Question: What do you enjoy most about being an entrepreneur and PR practitioner?
Mora: The freedom to choose my clients and work with people I truly enjoy working with who share a common vision. PR is not about smoke and mirrors or about selling; it’s about telling a compelling story. The biggest fallacy I’ve ever heard is that any PR is good PR. There is plenty of bad PR. Evocative public relations is a science but also an art.
It is more ephemeral than other forms of marketing. Unlike advertising, where you can buy ad space in a certain magazine on a specific date, or social media marketing, where you control the message that is being sent out, PR is a completely different animal. It’s unique in that it offers the validation of a third-party verification.
Question: What is your clientele like?
Mora: We’re an eclectic firm. We represent filmmakers, authors and fine artists, but we also represent style, fashion and medical clients. I don’t like focusing solely on one arena. I find that gets boring. Also, to keep your PR muscles well developed, it’s important to deal with different clients, which in turn has you work with different journals, producers and editors.
Question: What is the easiest aspect and the toughest aspect of owning a PR firm?
Mora: I’m still trying to figure out the easiest aspect. The toughest is managing client expectations. Most clients don’t fully understand the process and believe that you can simply call a journalist, pitch a story and that journalist is going to love the story every bit as much as the client. That is seldom the case. There are no easy PR campaigns. Most campaigns build slowly. Actually, the best campaign have a slow cumulative build.
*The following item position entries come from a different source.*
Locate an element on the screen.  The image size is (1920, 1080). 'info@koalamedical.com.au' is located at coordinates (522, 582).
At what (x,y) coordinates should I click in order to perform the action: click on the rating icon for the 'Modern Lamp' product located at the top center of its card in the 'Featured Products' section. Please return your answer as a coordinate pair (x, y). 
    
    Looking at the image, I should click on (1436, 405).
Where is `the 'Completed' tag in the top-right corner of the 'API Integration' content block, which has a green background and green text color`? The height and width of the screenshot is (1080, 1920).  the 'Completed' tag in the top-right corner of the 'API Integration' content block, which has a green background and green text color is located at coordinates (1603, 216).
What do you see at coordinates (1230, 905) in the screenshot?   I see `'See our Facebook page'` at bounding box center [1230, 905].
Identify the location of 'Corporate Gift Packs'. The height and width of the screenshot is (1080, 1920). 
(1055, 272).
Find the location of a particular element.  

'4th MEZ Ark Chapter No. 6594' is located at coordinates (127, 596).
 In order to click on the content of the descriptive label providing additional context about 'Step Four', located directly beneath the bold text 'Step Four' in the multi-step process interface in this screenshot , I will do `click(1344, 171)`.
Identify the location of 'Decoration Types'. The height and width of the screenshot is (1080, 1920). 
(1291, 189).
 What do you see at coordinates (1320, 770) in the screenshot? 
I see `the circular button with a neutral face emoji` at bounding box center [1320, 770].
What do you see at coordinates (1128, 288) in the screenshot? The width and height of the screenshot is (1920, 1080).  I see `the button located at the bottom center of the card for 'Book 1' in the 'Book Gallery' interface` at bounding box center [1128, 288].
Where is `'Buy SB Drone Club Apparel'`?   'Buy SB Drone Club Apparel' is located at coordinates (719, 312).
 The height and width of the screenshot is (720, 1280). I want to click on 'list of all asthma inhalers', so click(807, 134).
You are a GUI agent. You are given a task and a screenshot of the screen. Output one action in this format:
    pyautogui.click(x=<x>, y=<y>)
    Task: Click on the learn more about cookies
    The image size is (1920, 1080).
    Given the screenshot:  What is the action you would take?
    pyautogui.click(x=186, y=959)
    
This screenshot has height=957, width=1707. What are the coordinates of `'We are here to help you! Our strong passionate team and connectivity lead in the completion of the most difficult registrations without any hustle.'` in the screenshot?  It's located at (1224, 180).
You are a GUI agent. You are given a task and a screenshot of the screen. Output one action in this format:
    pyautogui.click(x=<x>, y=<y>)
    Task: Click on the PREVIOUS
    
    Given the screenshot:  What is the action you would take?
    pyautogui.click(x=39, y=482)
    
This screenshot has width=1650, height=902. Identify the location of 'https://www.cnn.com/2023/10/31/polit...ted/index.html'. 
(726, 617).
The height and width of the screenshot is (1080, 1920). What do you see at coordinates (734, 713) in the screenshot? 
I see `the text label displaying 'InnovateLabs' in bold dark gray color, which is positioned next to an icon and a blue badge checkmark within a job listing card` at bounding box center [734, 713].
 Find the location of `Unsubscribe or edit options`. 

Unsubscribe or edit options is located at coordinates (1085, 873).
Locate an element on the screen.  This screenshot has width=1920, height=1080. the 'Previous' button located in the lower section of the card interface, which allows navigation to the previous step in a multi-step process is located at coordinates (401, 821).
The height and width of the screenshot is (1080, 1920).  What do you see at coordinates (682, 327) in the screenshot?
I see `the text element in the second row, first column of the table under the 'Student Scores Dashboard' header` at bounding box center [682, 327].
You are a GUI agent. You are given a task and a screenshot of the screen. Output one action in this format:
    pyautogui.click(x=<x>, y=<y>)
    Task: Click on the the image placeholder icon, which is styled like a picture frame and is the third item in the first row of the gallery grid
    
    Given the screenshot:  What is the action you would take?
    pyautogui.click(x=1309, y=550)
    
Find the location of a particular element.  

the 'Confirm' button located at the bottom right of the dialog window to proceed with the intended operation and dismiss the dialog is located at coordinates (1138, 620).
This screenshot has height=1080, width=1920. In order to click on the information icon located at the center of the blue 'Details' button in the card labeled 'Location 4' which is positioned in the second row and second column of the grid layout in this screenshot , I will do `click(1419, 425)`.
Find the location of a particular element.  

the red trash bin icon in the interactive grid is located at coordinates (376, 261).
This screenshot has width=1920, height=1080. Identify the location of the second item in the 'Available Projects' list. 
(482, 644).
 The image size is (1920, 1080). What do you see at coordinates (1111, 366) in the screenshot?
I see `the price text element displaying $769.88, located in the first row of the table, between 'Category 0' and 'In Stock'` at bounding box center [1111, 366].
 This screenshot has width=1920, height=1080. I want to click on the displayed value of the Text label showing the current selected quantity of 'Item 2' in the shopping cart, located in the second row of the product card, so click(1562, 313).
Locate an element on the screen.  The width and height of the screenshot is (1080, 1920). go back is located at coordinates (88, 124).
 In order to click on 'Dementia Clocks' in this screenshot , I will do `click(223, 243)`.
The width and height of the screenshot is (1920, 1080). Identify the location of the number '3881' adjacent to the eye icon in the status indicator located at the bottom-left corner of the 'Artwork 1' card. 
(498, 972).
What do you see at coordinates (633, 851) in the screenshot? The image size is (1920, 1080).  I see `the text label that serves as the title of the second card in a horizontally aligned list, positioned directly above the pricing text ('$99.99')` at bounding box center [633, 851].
A few years back, when Oprah still had her network show, we were able to place a client on the show within a few weeks of her signing. At that time Oprah was the PR jewel. It was the placement everyone was hoping for. So the upside was we hit a home run in the first two weeks. The downside was, from the client’s perspective, we had no place to go but down from there. It was a bit of a learning curve, but the client eventually understood, that although Oprah was a big step, it was but one step in a very successful campaign. Most savvy clients understand that it’s a cumulative process and that media begets media and then no one placement defines a PR campaign.
Mora’s experiences with journalism and PR have prepared him with profound knowledge about the industry. He is living proof that with hard work, an open-mind, and the willingness to expand your horizons, you can become one of the major players in your field.